Canada Development Investment Corporation
- Native name: Corporation de développement des investissements du Canada
- Type: Crown corporation
- Industry: Investment management
- Founded: 1982; 44 years ago
- Headquarters: 302-1240 Bay Street, Toronto, Ontario, Canada
- Key people: Dwight Ball (chair)
- Owner: Government of Canada
- Website: cdev.gc.ca

= Canada Development Investment Corporation =

Canadian Crown corporation; founded 1982

The Canada Development Investment Corporation (CDEV; (Note: Until 2013, the corporation used the acronym CDIC) Corporation de développement des investissements du Canada) is a Canadian Crown corporation responsible for managing investments and corporate interests held by the Government of Canada, including making purchases and sales of assets on behalf of the King-in-Council.

== History ==
CDEV was incorporated under the Canada Business Corporations Act in 1982 and was initially intended to be a temporary entity, with legislation passed in 1998 directing the corporation's mandate to be focussed solely on orderly dissolution and divestment of its holdings. However, the Government of Canada announced in 2007 that CDEV would continue operations.

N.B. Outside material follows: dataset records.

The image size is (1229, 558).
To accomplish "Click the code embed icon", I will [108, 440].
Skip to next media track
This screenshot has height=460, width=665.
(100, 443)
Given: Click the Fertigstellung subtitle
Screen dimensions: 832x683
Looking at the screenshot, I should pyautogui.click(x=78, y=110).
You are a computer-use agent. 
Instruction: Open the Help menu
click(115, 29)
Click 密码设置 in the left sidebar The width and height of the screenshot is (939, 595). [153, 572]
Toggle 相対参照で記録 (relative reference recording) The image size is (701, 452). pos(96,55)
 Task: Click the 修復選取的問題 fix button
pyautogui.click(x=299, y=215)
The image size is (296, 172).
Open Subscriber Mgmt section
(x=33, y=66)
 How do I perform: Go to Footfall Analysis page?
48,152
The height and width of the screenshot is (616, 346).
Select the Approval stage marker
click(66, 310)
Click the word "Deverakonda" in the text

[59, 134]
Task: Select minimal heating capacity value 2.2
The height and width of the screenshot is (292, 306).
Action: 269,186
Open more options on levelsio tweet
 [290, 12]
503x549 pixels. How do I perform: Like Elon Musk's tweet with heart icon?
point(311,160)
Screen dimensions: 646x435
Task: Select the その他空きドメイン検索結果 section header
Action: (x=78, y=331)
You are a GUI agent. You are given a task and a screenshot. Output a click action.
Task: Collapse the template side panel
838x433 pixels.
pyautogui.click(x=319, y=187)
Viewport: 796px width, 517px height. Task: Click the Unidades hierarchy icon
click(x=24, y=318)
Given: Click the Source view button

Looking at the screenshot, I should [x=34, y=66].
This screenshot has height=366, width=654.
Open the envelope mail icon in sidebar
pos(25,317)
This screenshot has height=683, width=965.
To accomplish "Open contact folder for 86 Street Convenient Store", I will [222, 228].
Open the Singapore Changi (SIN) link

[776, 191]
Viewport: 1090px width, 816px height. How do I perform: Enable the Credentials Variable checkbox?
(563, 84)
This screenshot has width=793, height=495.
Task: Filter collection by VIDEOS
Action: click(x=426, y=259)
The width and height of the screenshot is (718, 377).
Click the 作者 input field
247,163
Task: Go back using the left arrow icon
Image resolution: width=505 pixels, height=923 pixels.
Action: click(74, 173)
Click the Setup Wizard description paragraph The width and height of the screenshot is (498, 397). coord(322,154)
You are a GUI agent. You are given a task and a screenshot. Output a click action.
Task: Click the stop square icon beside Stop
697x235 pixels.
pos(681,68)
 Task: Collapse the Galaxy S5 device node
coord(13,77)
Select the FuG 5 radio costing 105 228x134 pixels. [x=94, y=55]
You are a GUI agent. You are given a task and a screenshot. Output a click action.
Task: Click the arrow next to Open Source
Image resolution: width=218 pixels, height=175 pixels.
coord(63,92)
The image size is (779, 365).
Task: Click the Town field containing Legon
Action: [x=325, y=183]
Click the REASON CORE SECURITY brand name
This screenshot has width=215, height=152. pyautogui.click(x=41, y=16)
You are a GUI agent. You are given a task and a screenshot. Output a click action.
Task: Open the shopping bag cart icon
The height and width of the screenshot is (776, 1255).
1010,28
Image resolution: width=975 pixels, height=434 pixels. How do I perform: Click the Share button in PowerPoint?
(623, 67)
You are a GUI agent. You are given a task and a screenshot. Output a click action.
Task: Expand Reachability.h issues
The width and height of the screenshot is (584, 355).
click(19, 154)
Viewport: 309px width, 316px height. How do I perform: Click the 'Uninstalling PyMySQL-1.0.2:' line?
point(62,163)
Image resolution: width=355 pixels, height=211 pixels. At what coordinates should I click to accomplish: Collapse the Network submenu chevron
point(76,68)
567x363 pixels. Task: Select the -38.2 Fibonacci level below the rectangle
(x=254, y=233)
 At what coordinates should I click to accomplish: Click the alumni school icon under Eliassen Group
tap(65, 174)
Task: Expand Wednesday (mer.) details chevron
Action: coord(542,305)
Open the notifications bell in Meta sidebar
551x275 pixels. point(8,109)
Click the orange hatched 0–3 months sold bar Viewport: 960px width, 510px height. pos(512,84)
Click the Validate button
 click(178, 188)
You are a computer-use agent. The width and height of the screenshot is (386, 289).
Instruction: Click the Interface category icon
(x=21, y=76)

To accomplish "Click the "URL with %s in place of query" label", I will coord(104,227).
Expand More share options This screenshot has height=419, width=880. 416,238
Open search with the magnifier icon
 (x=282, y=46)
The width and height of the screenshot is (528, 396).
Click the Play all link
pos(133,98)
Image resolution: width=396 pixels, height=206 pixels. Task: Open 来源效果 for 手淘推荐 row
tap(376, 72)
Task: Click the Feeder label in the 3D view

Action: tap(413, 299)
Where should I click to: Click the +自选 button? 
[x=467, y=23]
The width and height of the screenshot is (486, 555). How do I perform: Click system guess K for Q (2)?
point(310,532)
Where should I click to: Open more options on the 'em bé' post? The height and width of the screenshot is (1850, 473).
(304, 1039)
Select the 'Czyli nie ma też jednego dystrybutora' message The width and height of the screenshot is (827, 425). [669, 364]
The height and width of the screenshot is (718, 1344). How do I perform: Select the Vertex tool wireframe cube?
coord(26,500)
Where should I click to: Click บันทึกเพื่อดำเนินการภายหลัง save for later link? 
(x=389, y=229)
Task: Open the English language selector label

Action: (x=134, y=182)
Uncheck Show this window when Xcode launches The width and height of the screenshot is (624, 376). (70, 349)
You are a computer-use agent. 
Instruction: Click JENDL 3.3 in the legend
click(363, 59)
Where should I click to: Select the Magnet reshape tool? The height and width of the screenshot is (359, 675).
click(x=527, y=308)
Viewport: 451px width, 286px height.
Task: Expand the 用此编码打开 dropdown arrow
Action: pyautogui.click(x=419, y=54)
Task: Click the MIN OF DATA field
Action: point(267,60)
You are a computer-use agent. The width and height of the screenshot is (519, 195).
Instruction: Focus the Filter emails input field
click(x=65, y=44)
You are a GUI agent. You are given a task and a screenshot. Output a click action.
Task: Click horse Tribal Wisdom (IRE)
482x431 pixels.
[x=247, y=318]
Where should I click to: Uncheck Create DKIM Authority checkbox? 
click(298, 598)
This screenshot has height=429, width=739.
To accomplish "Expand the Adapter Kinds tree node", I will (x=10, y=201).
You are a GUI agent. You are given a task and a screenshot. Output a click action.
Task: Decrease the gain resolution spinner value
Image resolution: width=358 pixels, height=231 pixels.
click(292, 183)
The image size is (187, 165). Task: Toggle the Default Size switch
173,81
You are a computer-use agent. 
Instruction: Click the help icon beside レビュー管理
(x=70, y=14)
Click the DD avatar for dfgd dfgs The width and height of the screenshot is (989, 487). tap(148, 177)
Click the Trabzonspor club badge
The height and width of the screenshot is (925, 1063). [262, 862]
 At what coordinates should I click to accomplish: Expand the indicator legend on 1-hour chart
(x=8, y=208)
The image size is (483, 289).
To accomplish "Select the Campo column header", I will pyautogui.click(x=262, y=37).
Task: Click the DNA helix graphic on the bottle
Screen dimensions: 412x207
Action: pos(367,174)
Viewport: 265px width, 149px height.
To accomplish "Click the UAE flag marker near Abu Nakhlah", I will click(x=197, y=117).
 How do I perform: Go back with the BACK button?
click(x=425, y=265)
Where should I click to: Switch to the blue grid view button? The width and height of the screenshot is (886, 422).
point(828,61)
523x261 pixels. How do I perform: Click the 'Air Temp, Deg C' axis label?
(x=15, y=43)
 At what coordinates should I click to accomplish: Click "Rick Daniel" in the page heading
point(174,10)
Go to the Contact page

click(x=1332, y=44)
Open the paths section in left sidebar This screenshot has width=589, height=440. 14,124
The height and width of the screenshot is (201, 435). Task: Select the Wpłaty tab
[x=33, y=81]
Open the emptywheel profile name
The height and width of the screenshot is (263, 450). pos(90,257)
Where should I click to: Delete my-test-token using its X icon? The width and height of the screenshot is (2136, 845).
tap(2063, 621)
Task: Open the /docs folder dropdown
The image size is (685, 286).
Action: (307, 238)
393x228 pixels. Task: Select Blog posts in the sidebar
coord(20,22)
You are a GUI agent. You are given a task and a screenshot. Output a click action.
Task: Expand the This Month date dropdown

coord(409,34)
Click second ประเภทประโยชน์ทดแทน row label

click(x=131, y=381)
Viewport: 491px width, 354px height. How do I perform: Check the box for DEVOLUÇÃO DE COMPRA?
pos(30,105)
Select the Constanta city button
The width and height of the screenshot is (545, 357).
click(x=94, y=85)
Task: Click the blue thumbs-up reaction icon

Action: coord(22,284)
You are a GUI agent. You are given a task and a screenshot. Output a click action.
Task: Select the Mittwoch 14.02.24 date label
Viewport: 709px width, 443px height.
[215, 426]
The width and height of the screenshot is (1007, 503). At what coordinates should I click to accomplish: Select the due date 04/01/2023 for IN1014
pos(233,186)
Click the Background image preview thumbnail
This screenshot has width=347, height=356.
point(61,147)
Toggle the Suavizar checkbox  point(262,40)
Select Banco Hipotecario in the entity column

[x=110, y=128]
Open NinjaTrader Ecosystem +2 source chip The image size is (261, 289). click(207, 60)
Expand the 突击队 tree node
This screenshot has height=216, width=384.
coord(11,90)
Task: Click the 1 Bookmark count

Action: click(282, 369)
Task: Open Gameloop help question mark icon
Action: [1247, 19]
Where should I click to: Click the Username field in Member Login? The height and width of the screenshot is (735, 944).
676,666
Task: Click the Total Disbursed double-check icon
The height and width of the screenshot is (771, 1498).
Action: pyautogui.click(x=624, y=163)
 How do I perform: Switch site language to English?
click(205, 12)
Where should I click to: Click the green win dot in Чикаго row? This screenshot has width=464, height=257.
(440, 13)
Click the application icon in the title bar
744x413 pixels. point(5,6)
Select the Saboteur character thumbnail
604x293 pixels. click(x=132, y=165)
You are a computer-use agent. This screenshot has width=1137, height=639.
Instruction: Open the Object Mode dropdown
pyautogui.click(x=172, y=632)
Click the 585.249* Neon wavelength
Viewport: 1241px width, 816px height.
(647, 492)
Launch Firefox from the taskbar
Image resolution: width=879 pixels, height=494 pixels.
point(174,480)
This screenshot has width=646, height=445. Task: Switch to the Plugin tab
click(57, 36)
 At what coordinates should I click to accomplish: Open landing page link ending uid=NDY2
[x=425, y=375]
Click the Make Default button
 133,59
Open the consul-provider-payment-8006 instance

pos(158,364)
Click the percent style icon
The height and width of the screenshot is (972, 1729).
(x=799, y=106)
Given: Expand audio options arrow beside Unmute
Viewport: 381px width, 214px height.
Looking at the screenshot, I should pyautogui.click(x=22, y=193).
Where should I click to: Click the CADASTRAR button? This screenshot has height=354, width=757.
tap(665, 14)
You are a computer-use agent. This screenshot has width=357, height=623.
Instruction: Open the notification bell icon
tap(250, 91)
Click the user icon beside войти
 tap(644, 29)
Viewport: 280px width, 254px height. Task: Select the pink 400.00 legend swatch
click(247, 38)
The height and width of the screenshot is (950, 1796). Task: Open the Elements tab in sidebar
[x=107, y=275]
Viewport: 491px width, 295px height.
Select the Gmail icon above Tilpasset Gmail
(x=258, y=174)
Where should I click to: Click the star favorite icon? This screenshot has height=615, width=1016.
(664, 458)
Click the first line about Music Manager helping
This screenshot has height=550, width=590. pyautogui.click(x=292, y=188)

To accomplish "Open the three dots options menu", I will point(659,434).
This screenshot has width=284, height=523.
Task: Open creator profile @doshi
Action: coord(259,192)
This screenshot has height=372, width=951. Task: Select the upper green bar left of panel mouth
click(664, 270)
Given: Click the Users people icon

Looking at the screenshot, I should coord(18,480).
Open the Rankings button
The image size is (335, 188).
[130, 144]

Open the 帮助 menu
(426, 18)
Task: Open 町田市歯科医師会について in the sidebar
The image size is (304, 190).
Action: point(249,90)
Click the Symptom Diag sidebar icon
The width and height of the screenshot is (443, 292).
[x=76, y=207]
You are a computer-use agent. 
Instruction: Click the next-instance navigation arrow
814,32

Owned in full by the Crown and managed by a Toronto-based board of directors, CDEV is accountable to the Parliament of Canada through the Minister of Finance. Any changes in corporate structure or purchases of new assets must be directed by the King-in-Council.

==Holdings==
As of 2021, CDEV's current holdings consist of four subsidiary companies: Canada Hibernia Holding Corporation (manages the Government of Canada's 8.5% interest in the Hibernia oil field), Canada Eldor Inc. (manages remaining obligations of Eldorado Resources), Canada TMP Finance Limited (holding company for purchase and financing of Trans Mountain pipeline; 100% owner of Trans Mountain Corporation which manages the pipeline), and Canada Enterprise Emergency Funding Corporation (administers the Large Employer Emergency Financing Facility, a federal COVID-19 financial aid program for large Canadian businesses). In 2023, a new subsidiary, the Canada Innovation Corporation, was incorporated, which is to be implemented in 2026 or 2027.

In 2009, the corporation also, through its subsidiary 7176384 Canada Inc., purchased 7.9% of General Motors.